**Work item**
Please reproduce exactly the lines from the start of the records through the one containing "Click the Добавить", and nothing more.

Stored items from a collection:
———

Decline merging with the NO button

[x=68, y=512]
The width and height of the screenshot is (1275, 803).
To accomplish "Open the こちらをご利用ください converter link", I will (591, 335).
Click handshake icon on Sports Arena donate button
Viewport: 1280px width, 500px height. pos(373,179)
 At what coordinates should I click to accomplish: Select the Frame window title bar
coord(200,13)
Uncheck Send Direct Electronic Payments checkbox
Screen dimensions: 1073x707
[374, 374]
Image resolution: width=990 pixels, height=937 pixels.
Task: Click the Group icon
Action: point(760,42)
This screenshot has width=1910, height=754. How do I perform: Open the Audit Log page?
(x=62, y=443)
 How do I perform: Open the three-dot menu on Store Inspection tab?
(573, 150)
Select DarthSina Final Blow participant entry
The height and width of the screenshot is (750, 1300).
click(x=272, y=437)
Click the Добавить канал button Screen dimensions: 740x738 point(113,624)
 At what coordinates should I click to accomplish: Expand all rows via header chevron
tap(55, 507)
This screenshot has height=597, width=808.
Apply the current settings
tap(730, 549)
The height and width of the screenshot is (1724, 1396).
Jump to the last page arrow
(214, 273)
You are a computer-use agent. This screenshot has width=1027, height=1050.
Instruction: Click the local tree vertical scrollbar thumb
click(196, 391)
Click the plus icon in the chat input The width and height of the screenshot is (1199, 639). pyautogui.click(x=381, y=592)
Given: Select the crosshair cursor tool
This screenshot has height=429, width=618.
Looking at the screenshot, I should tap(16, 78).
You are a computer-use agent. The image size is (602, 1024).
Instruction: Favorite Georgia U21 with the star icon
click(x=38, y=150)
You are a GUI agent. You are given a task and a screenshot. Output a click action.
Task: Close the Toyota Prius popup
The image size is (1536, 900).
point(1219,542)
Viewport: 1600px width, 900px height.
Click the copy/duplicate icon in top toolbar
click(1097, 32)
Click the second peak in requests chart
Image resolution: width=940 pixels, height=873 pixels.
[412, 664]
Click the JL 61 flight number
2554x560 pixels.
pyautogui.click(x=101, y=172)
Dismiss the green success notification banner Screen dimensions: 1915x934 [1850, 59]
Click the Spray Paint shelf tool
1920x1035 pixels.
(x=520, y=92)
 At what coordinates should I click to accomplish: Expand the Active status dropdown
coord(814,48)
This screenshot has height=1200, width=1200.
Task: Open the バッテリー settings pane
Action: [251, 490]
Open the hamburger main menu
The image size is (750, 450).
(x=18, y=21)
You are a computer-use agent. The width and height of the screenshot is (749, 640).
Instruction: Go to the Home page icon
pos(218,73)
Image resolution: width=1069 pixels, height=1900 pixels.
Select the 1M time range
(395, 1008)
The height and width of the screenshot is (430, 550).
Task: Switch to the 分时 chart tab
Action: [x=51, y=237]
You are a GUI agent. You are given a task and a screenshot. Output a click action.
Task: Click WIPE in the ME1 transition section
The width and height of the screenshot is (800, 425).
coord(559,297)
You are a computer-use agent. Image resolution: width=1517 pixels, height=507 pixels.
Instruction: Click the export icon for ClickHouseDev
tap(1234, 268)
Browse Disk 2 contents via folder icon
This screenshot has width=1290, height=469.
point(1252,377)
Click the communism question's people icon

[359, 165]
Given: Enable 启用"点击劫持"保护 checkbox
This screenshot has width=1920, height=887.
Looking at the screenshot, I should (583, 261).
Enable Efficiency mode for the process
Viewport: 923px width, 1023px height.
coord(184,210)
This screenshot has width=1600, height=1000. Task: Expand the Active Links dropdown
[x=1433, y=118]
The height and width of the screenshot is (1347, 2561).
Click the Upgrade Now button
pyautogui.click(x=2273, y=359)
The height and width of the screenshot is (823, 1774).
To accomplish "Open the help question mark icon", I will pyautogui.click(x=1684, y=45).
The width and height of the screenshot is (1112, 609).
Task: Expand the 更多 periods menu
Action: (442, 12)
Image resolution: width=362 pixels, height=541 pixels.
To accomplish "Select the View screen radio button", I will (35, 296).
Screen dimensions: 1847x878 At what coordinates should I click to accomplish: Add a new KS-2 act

———

**Written solution**
Decline merging with the NO button

[x=68, y=512]
The width and height of the screenshot is (1275, 803).
To accomplish "Open the こちらをご利用ください converter link", I will (591, 335).
Click handshake icon on Sports Arena donate button
Viewport: 1280px width, 500px height. pos(373,179)
 At what coordinates should I click to accomplish: Select the Frame window title bar
coord(200,13)
Uncheck Send Direct Electronic Payments checkbox
Screen dimensions: 1073x707
[374, 374]
Image resolution: width=990 pixels, height=937 pixels.
Task: Click the Group icon
Action: point(760,42)
This screenshot has width=1910, height=754. How do I perform: Open the Audit Log page?
(x=62, y=443)
 How do I perform: Open the three-dot menu on Store Inspection tab?
(573, 150)
Select DarthSina Final Blow participant entry
The height and width of the screenshot is (750, 1300).
click(x=272, y=437)
Click the Добавить канал button Screen dimensions: 740x738 point(113,624)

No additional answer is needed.